Wednesday, February 5, 2014

Blog 2


Megan Pawlowski
The point of A Midsummer Night’s Dream is to highlight how love parallels dreams, or essentially an alternate reality.  In this play love is portrayed as something that is fleeting, confusing, and hard to figure out.  In the beginning of the play Helena can’t seem to get enough love, then suddenly she is the center of attention.  Understandably, she is confused, and this confusion parallels the confusion the four characters have when waking up from the forest.  This back and forth of love and excess of emotions highlights how love causes many to act and think irrationally.  This play demonstrates the fact that dreams and love have a lot in common; they are confusing and unexplainable.  
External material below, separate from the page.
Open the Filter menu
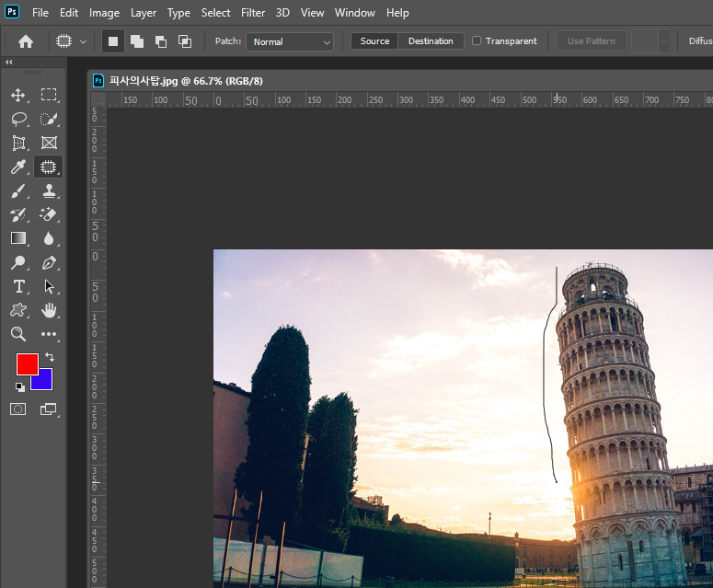 pyautogui.click(x=253, y=13)
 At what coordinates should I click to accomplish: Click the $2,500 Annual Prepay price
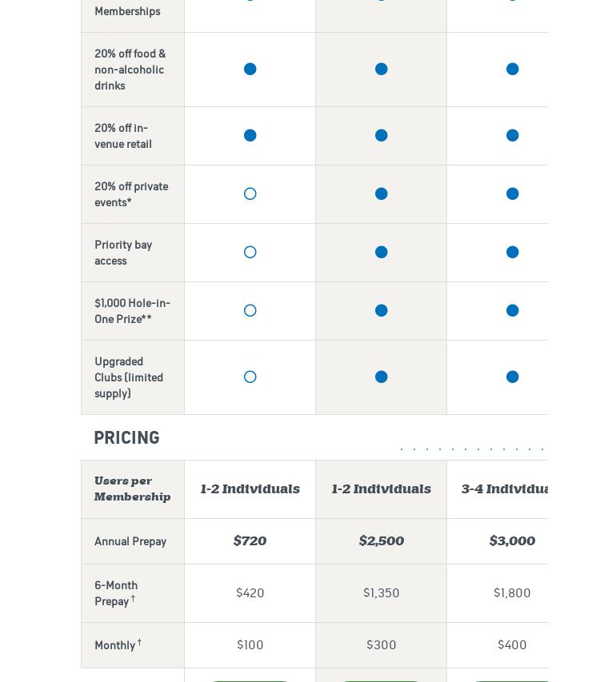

Puck is essentially the cause of all the confusion.  He plays a sort of “cupid” in the story with the ability to change people’s emotion just with a potion.  By introducing a character that is so ridiculous, who can’t even put the love potion on the right person, the author demonstrates how human’s emotions are easily tampered with and altered.  The love that is “so strong” with Lysander and Hermia is quickly thrown out the door when Lysander is affected with the love potion.  Shakespeare is poking fun at the idea of true love, and how many may confuse lust and affection with love.  Puck is a fairy that essentially is in charge of keeping the peace for his king.  Puck is also a representation of people who like to meddle in other’s love affairs and ends up just hurting not helping anyone.  He turns Bottom’s head into that of an ass as a joke essentially demonstrating how he has a joking, but cruel side.  This can be linked to how sometimes people can joke and try to mess with other’s love lives but end up really hurting them, and being cruel. 
Puck sees love as a joke and something easily changed because he has the power to change it.  He states:
“My mistress is a monster in love
Near to her close and consecrated bower,
While she was in her dull and sleeping hour,
A crew of patches, rude mechanicals,
That work for bread upon Athenian stalls,
Were met together to rehearse a play
Intended for great Thesus’ nuptial day.
The shallowest thick-skin of that barren sort,
Who Pyramus presented, in their sport,
Forshook his scene, and ent’red in a brake;
When I did him at this advantage take,
A ass’s nole I fixed on his head,
Anon his Thisby must be answered”
This passage was interesting because Puck refers to his Queen as a “monster in love” which is a statement on how she dotes now on a man who has the face of an ass.  This demonstrates how love is ridiculous sometimes and does not make sense and is confusing.
Additionally, dreams can be confusing as well and people tend to read into their own dreams more than necessary.  Some have a bad dream and then they think that means something bad will happen to them, when in fact it may mean nothing.  There are tons of studies on dreams, but in reality, what good is it to study one’s subconscious?  The four Athenians wake up and essentially have no memory of what happened in the woods because it felt like a dream, not real and hazy.  They cannot understand what happened, just like many can’t understand their dreams, and similar to how sometimes love makes no sense.